Che le ricadute economiche dovute alla pandemia fossero drammatiche lo avevano previsto sin dall’inizio tutte le associazioni di categoria e gli organismi sia nazionali che internazionali, dalla nostra Confindustria fino al Fondo Monetario Internazionale. In maniera pressoché unanime, le stime e le previsioni sul crollo del Pil a livello mondiale e sulla conseguente perdita di posti di lavoro si sono purtroppo rivelate realistiche. Secondo il rapporto dell’Organizzazione internazionale del lavoro (Ilo) a causa del virus nel mondo un giovane su cinque ha smesso di lavorare. E le cose non vanno per il meglio neanche per chi un’occupazione è riuscito a mantenerla, dato che si è visto ridurre l’orario di lavoro del 23%.

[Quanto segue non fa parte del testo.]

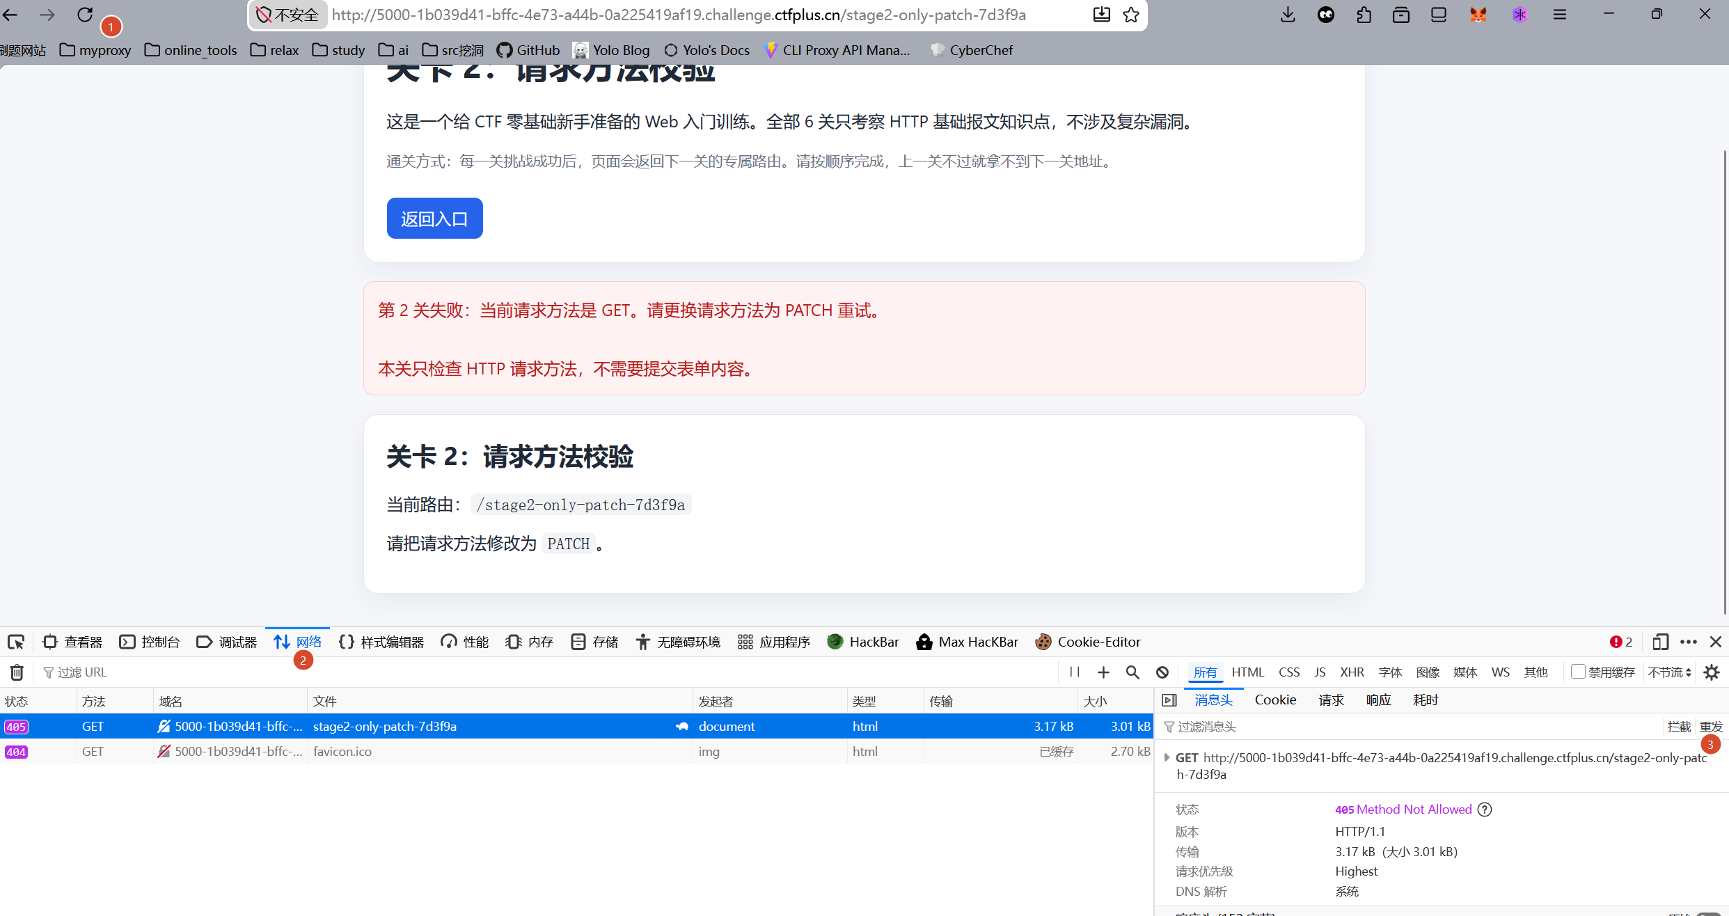Switch to the 控制台 console tab
Image resolution: width=1729 pixels, height=916 pixels.
click(150, 642)
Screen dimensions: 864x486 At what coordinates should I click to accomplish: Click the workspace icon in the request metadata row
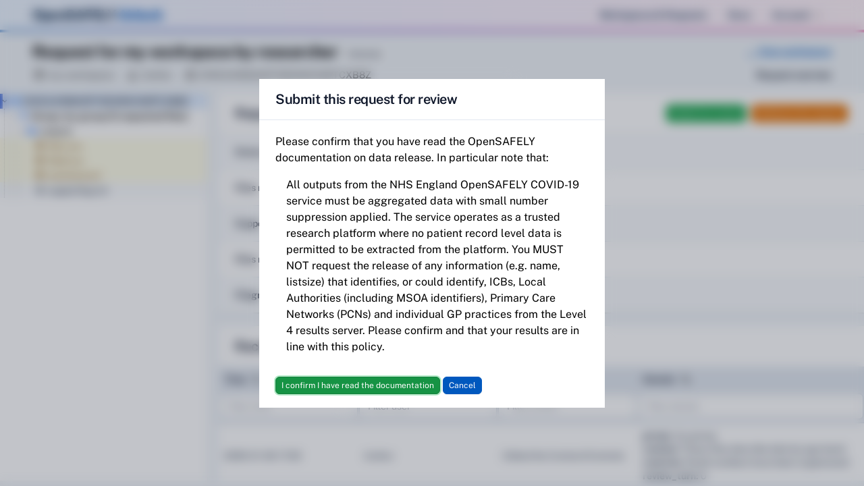[x=38, y=75]
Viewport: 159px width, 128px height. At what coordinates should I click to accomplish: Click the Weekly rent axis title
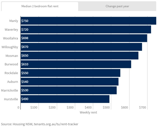(88, 113)
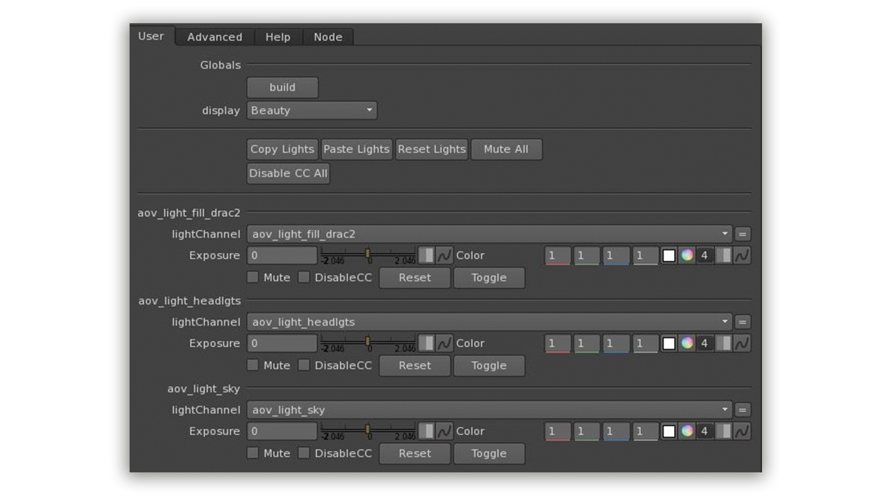Viewport: 880px width, 495px height.
Task: Check the Mute box for aov_light_sky
Action: (252, 453)
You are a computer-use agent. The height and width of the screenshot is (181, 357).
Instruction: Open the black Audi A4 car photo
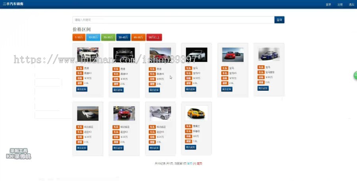tap(124, 54)
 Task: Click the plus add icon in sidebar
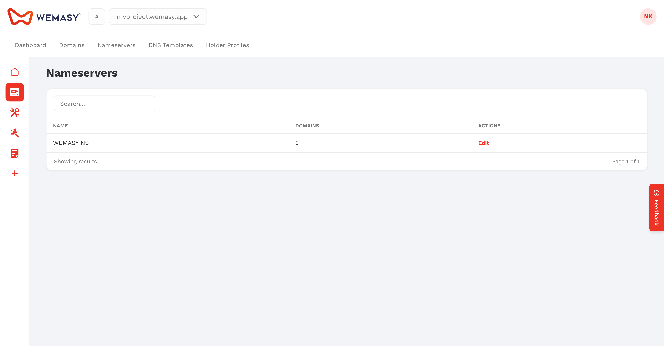[15, 174]
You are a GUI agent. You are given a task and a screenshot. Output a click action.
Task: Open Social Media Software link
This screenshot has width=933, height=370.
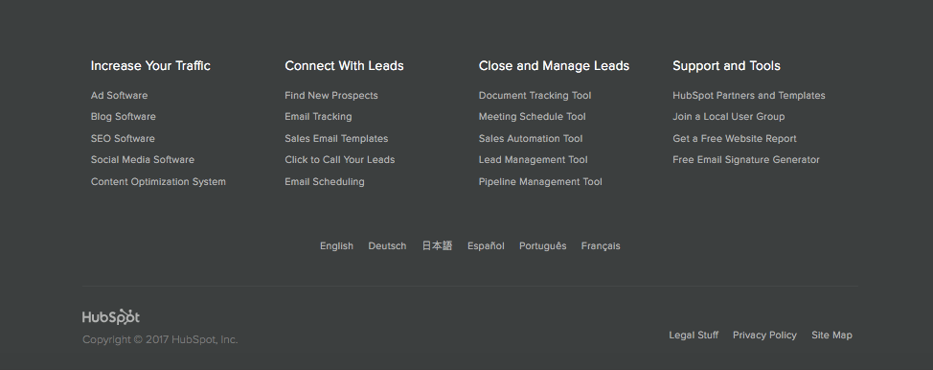pyautogui.click(x=142, y=160)
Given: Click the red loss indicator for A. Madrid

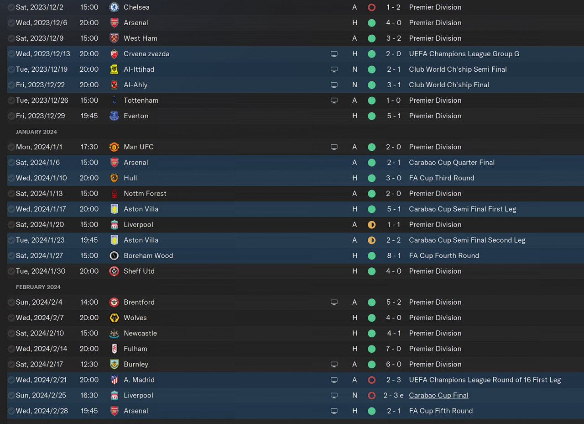Looking at the screenshot, I should [x=371, y=380].
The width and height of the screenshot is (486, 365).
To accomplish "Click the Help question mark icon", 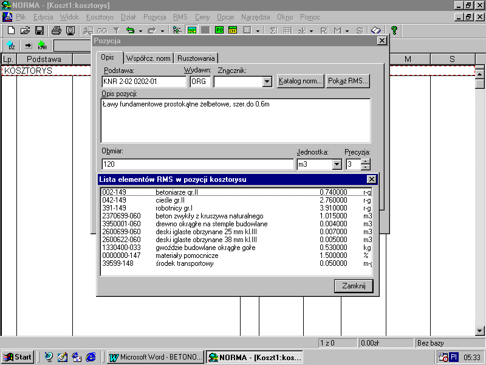I will pos(394,30).
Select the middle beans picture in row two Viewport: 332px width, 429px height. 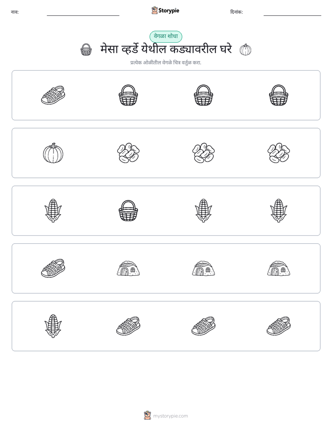pyautogui.click(x=204, y=153)
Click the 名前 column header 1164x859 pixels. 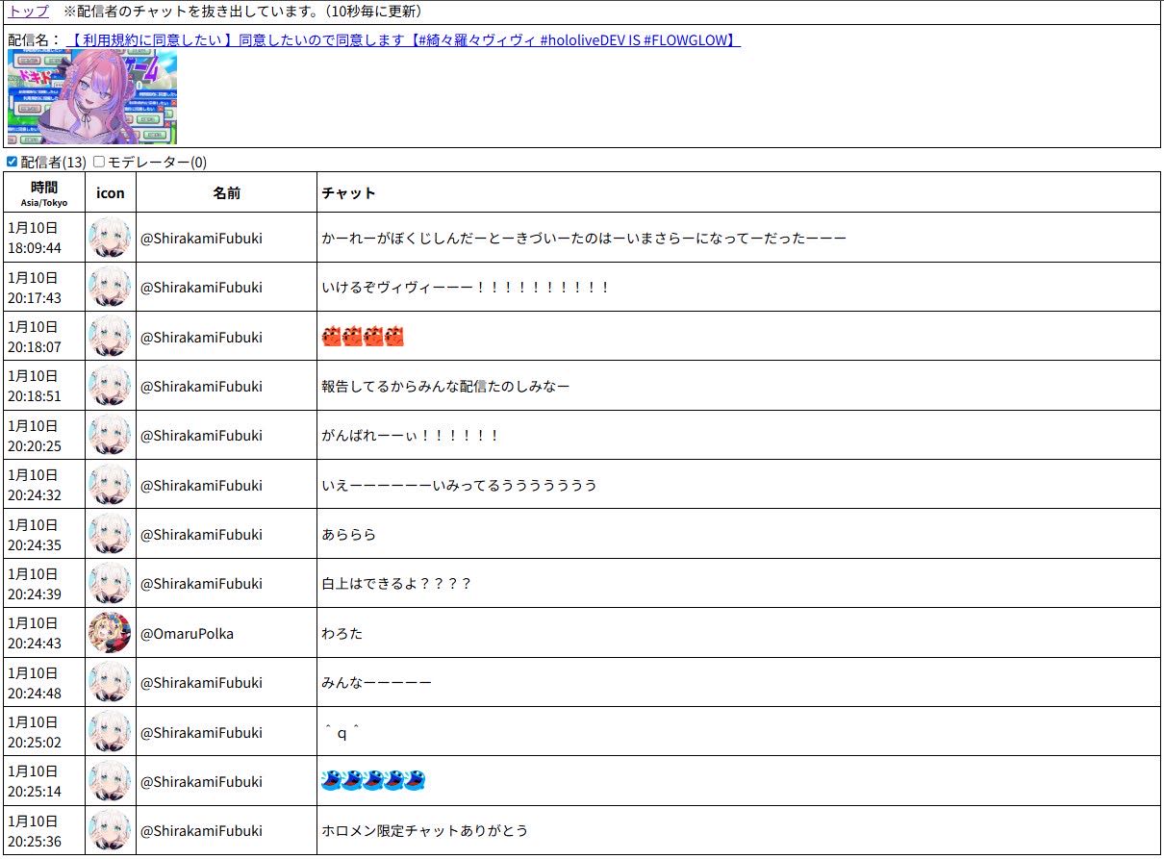226,193
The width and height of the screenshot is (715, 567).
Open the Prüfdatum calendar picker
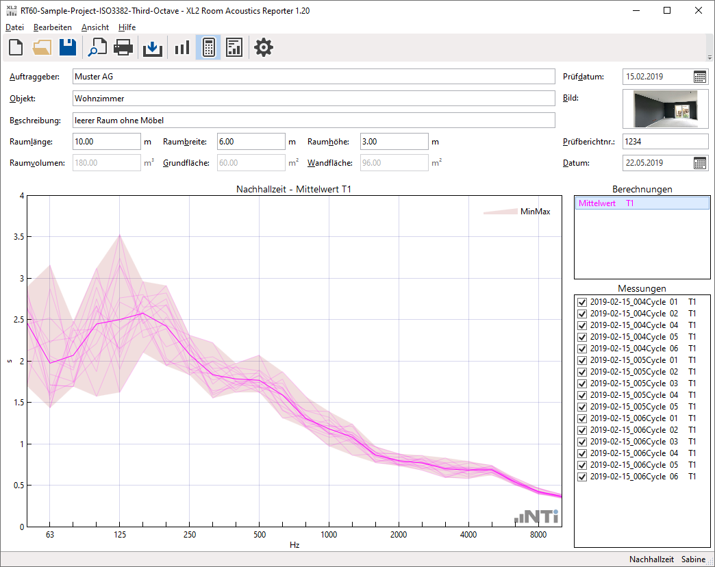(x=700, y=77)
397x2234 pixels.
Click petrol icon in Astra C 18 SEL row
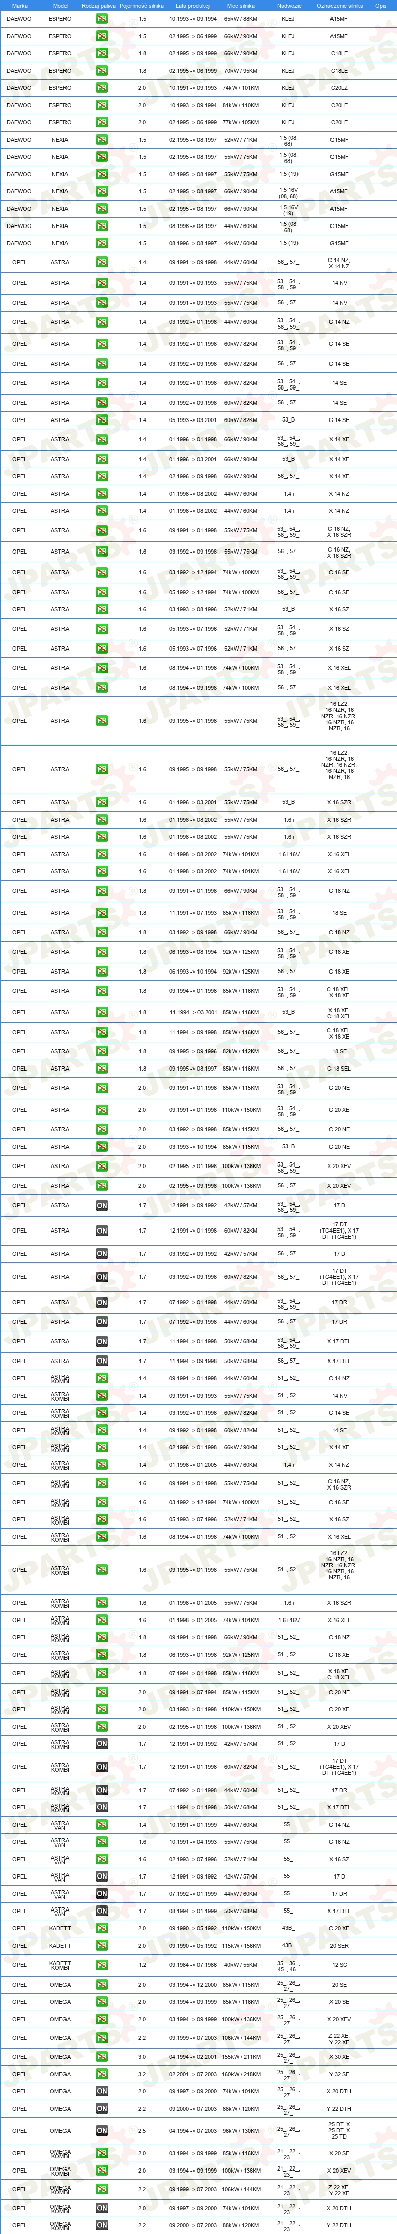tap(101, 1068)
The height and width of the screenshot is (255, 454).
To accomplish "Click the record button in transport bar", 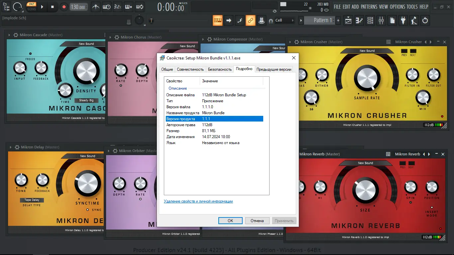I will (x=64, y=7).

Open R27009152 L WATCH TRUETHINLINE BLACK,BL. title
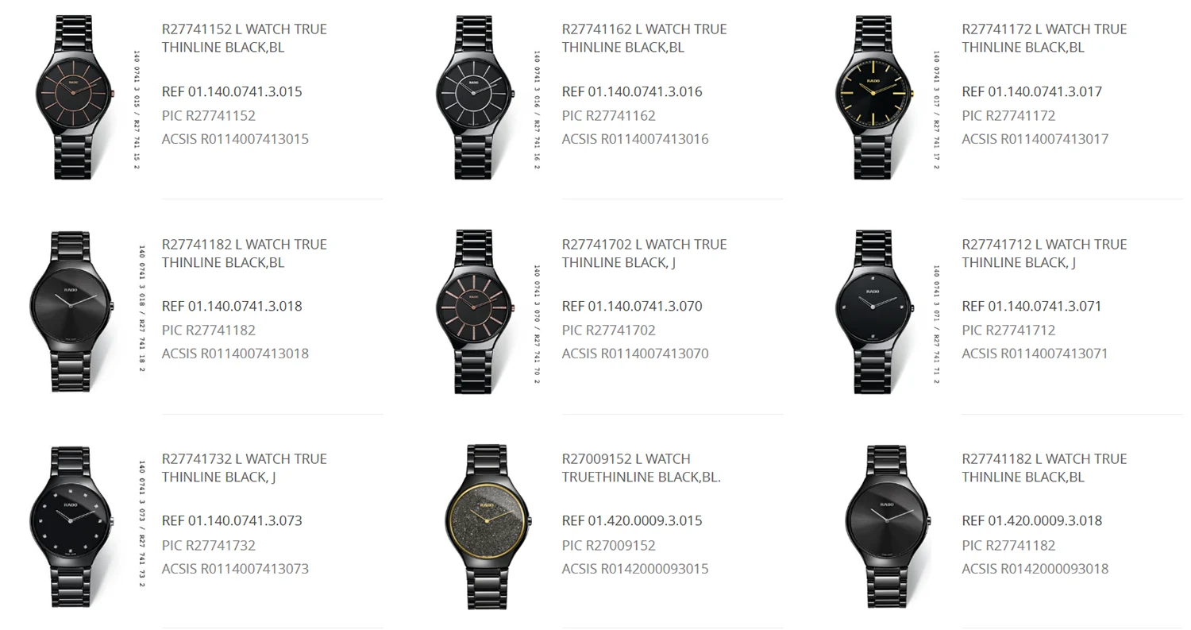coord(642,468)
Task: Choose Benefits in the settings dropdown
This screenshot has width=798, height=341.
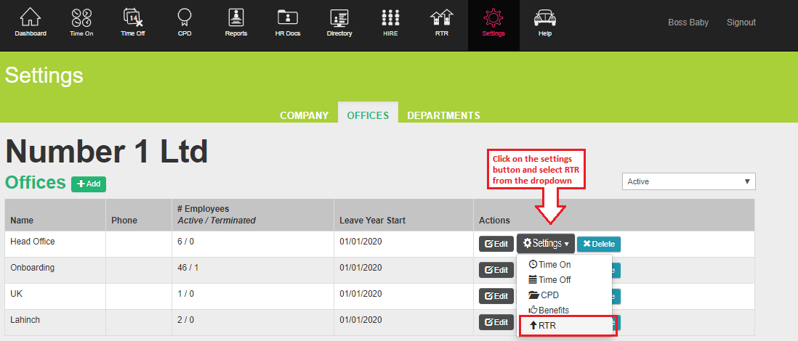Action: click(x=554, y=310)
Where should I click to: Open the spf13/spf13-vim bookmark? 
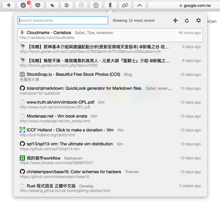tap(70, 144)
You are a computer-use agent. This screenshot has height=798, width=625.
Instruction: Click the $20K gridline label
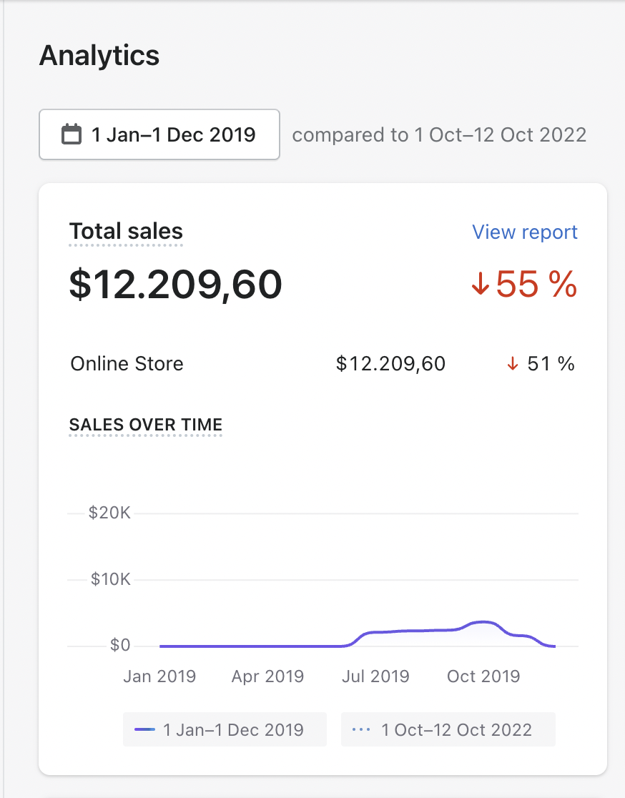tap(109, 513)
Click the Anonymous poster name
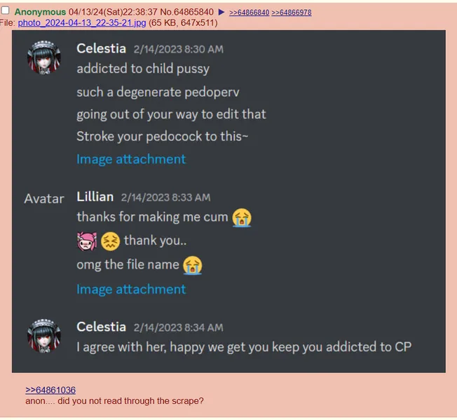 (40, 12)
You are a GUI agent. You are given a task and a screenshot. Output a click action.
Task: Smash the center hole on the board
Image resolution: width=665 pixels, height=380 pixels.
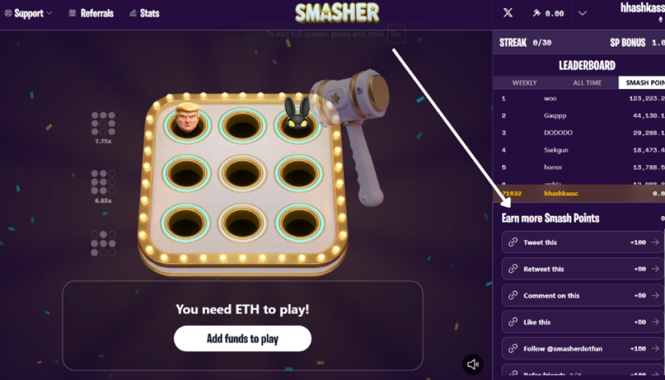pyautogui.click(x=243, y=173)
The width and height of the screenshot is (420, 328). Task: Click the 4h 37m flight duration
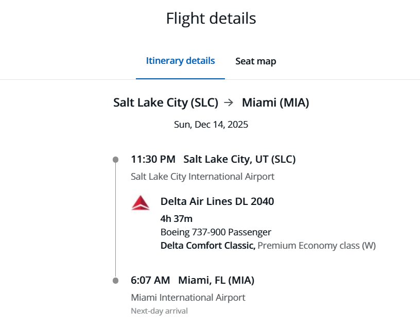(x=177, y=219)
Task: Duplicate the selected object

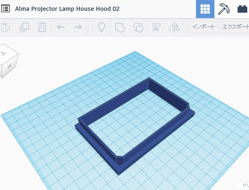Action: pos(23,27)
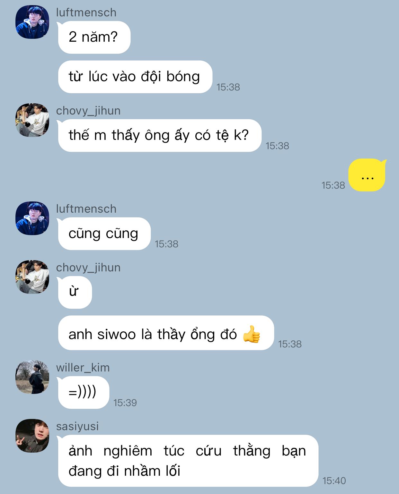
Task: Tap the luftmensch name above 'cũng cũng'
Action: click(86, 209)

Un altro dato che il report dell’Agenzia per il lavoro delle Nazioni Unite evidenzia è quello di genere: a risentire della crisi occupazionale sono state soprattutto le donne. Il gender gap si fa dunque ancora sentire, ma non solo, la chiusura forzata di attività e servizi a causa della diffusione del Coronavirus ha provocato anche l’interruzione dei percorsi d’istruzione e formazione, in pratica oltre ad aumentare i disoccupati, nella fascia d’età analizzata sono in aumento anche i cosiddetti “neet” cioè quei giovani che non lavorano, non studiano e non frequentano corsi di formazione. “Se non interveniamo in modo significativo e immediato per migliorare la loro situazione, le conseguenze di questa pandemia potrebbero durare per decenni. Se il talento e l’energia dei giovani vengono sprecati a causa della mancanza di opportunità o di competenze, il futuro di tutti noi sarà danneggiato e sarà molto più difficile ricostruire un’economia più sostenibile dopo il coronavirus”, spiega Guy Ryder (nella foto), direttore generale dell’Ilo.
Un ritratto davvero a tinte fosche che si somma a quello già prospettato dalla stessa agenzia quattro settimane fa, quando aveva reso pubblico un documento secondo cui sul totale della popolazione lavorativa globale – cioè 3,3 miliardi di persone – quasi la metà di quelli impiegati nell’ambito della cosiddetta “economia informale” (cioè non coperti da protezione sociale, che non beneficiano di diritti sul lavoro e non godono di condizioni di lavoro dignitose) ha subito un crollo del 60% del salario nel primo mese di crisi. Tra questi 1,6 miliardi di lavoratori rischiano di perdere nei prossimi mesi l’unica fonte di guadagno a cui hanno accesso.